Lesson 2: Building a Minimal Executor — Your own async runtime -

The moment I built my first executor from scratch, async Rust stopped being scary. Not because executors are simple — they’re not — but because once you see the machinery, every “mysterious” behavior has an obvious explanation. Futures hanging? The waker isn’t being called. Tasks not making progress? The executor’s run loop has a bug. Performance terrible? You’re probably polling too aggressively or not enough.

So let’s build one. A real, working executor.

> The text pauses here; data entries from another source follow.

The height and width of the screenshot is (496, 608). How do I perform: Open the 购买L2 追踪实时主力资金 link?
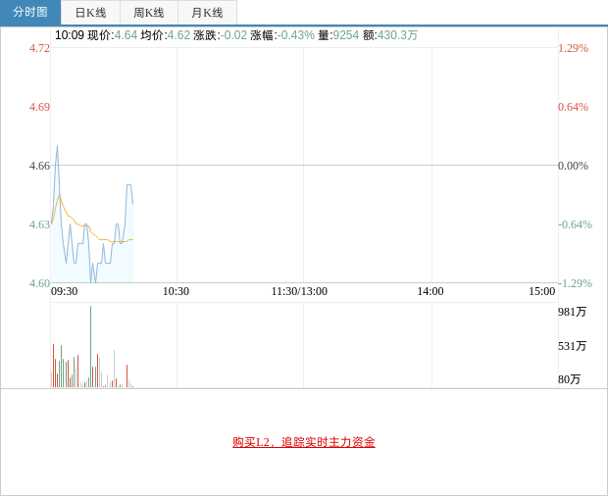304,442
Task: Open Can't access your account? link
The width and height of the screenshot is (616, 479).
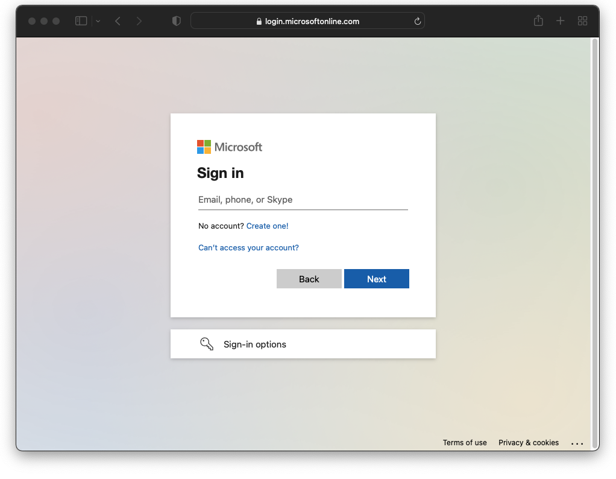Action: (x=248, y=248)
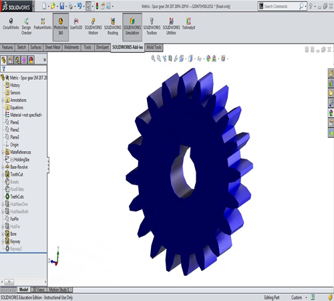
Task: Click the ScanTo3D add-in icon
Action: tap(76, 24)
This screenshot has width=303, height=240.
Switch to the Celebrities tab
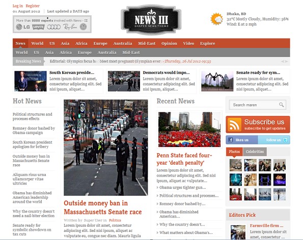pos(255,152)
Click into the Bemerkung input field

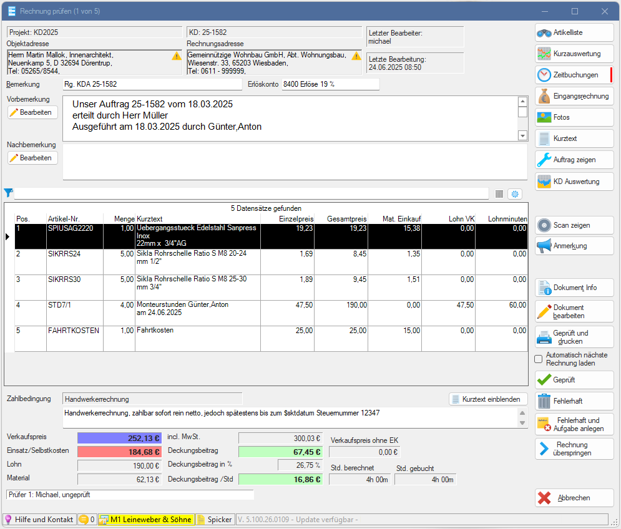point(152,84)
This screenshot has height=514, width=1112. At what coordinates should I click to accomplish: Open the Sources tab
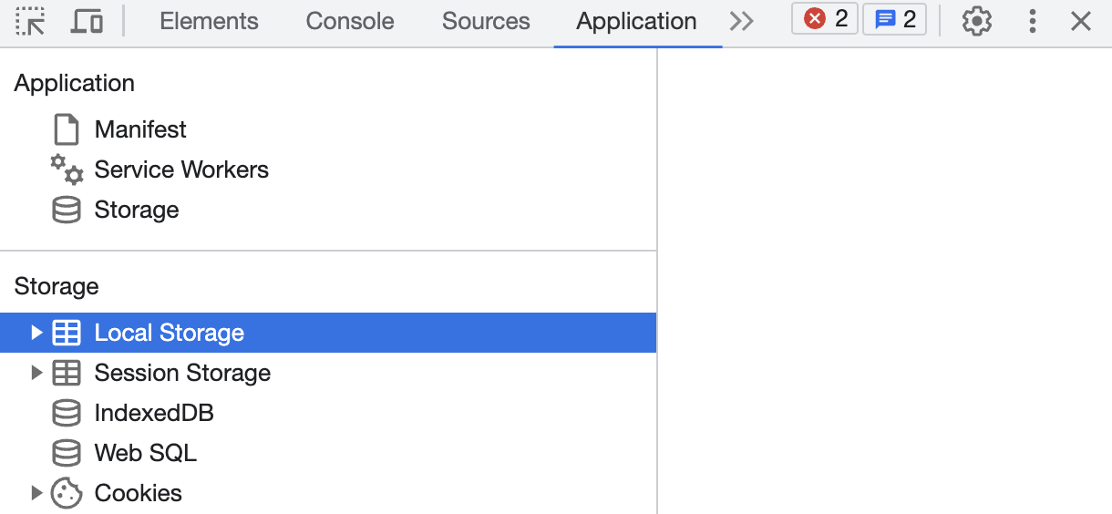pyautogui.click(x=486, y=21)
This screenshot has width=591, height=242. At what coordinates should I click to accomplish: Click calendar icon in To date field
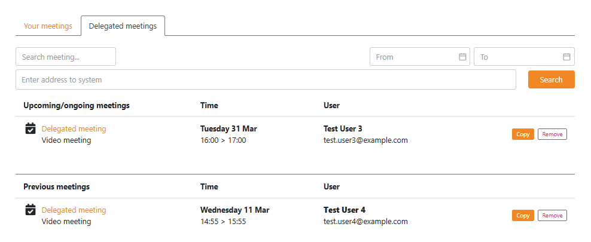click(566, 57)
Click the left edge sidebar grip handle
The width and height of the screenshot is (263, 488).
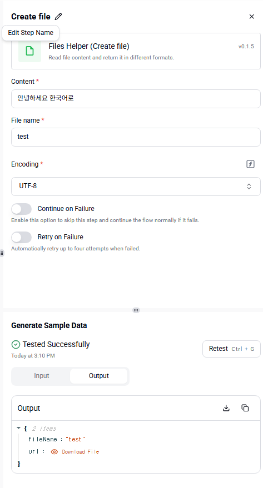[x=2, y=253]
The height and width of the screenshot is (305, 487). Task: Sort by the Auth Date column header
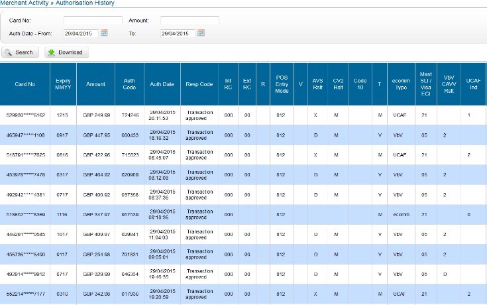[x=162, y=84]
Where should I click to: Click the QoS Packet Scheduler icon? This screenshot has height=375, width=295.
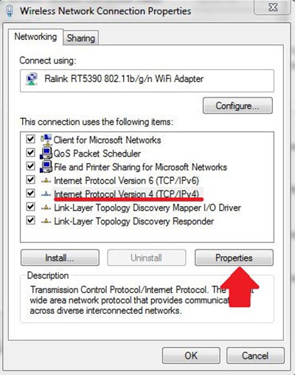[x=46, y=153]
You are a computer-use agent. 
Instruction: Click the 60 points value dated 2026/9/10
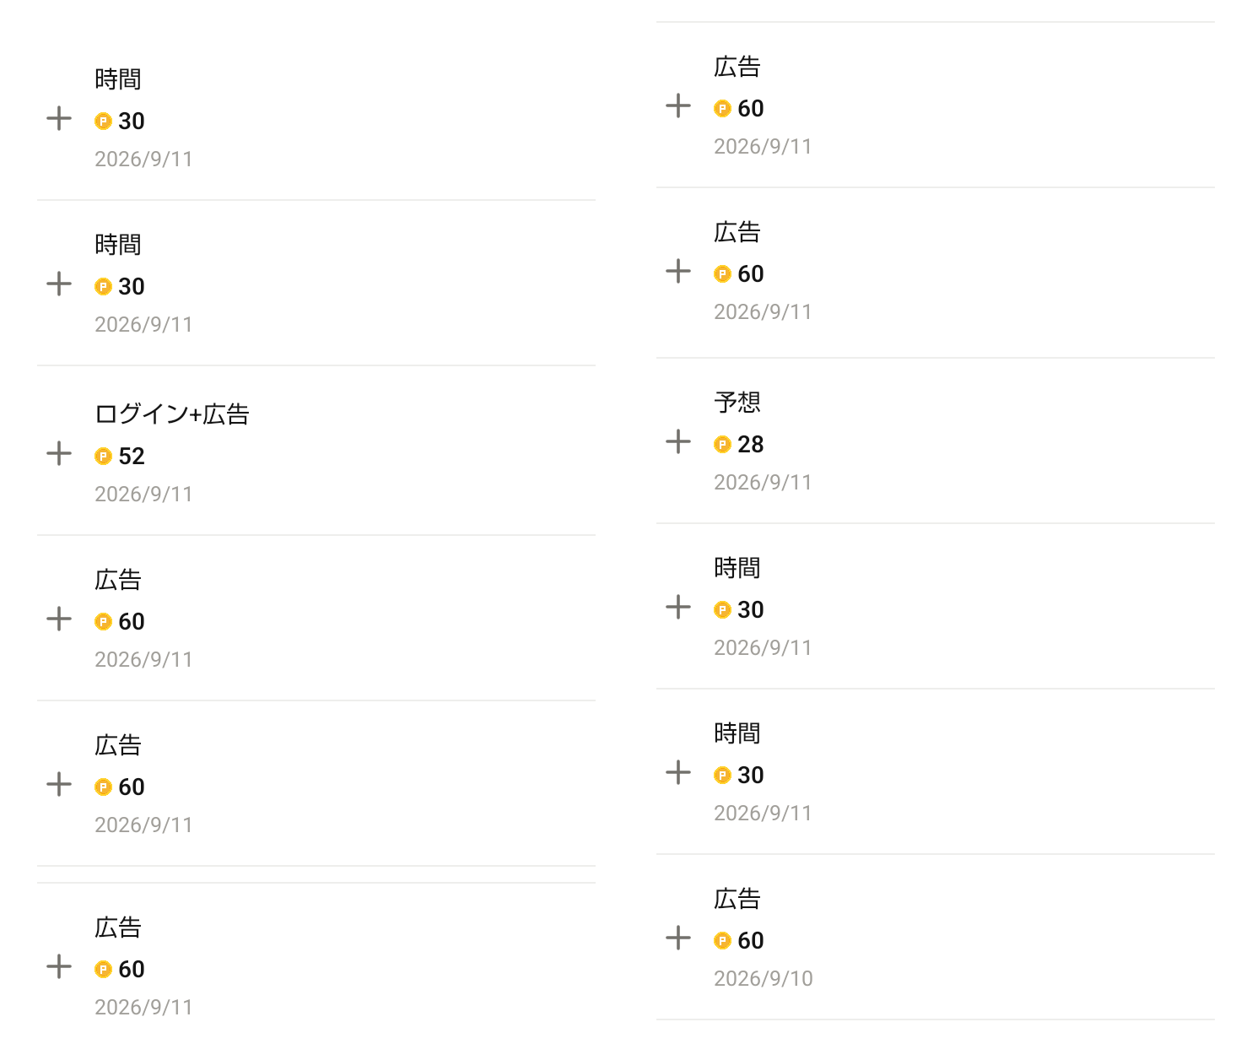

Not a production-quality one (that’s Tokio’s job), but one that actually runs futures to completion, handles multiple tasks, and demonstrates every concept from the previous lesson.

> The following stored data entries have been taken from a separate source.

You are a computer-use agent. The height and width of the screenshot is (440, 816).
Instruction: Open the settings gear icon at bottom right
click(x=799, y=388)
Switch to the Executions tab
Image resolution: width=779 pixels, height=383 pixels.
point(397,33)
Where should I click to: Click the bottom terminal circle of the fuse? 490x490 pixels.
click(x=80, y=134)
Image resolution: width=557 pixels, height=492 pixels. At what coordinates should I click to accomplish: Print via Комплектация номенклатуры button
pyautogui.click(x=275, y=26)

The Simplest Possible Executor

Let’s start with the absolute minimum: an executor that can run a single future to completion.

use std::future::Future;
use std::pin::Pin;
use std::task::{Context, Poll, RawWaker, RawWakerVTable, Waker};

fn block_on<F: Future>(mut future: F) -> F::Output {
    // Create a no-op waker — we're going to busy-poll anyway
    let waker = noop_waker();
    let mut cx = Context::from_waker(&waker);

    // Pin the future on the stack
    let mut future = unsafe { Pin::new_unchecked(&mut future) };

    // Spin until the future completes
    loop {
        match future.as_mut().poll(&mut cx) {
            Poll::Ready(output) => return output,
            Poll::Pending => {
                // In a real executor: park the thread until woken
                // Here: just spin (terrible, but educational)
                std::thread::yield_now();
            }
        }
    }
}

fn noop_waker() -> Waker {
    fn no_op(_: *const ()) {}
    fn clone(data: *const ()) -> RawWaker {
        RawWaker::new(data, &VTABLE)
    }
    static VTABLE: RawWakerVTable =
        RawWakerVTable::new(clone, no_op, no_op, no_op);
    unsafe { Waker::from_raw(RawWaker::new(std::ptr::null(), &VTABLE)) }
}

This is terrible and I love it. It busy-polls, it wastes CPU, and it can only run one future. But it works! You can do block_on(async { 42 }) and get 42 back. That’s a functioning async runtime in under 30 lines.

The problem, obviously, is that it busy-waits. When a future returns Pending, we just… try again immediately. And again. And again. A real executor needs to actually sleep until a waker fires.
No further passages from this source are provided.